Convert the records into a numbered list with blank lines omitted, starting with the line that contains "644x404 pixels. At" and going on through the line that contains "click(220, 169)". Include only these lines and leave the pictures out of your answer.

= Information supplied =
════════════════

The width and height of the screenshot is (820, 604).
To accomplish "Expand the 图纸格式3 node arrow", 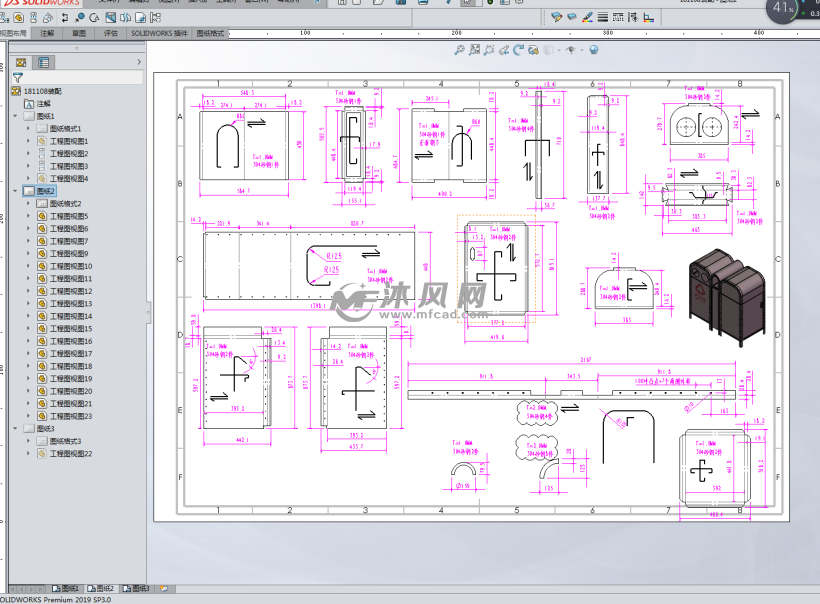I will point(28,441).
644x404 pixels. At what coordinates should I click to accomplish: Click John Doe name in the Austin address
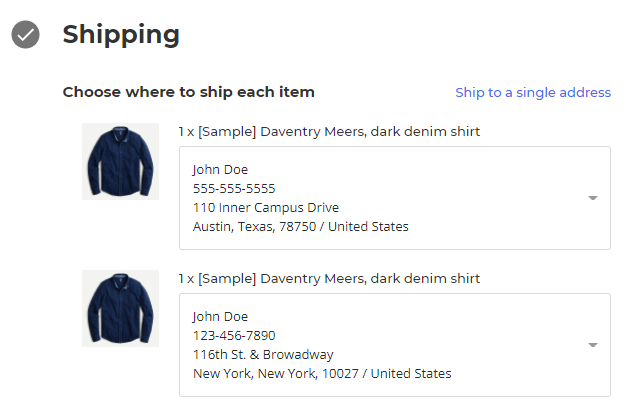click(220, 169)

════════════════

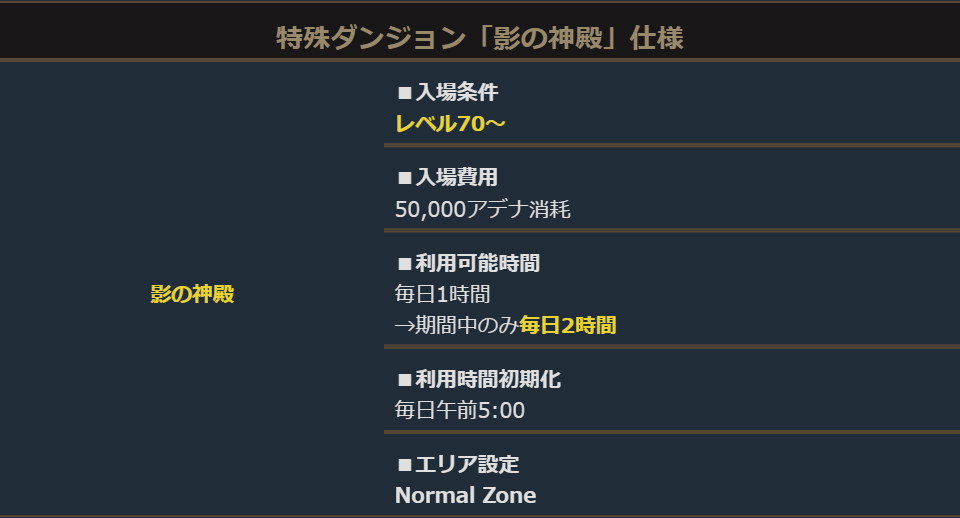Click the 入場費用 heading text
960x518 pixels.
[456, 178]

════════════════

= Answer to the problem =
1. 644x404 pixels. At what coordinates should I click to accomplish: Click John Doe name in the Austin address
2. click(220, 169)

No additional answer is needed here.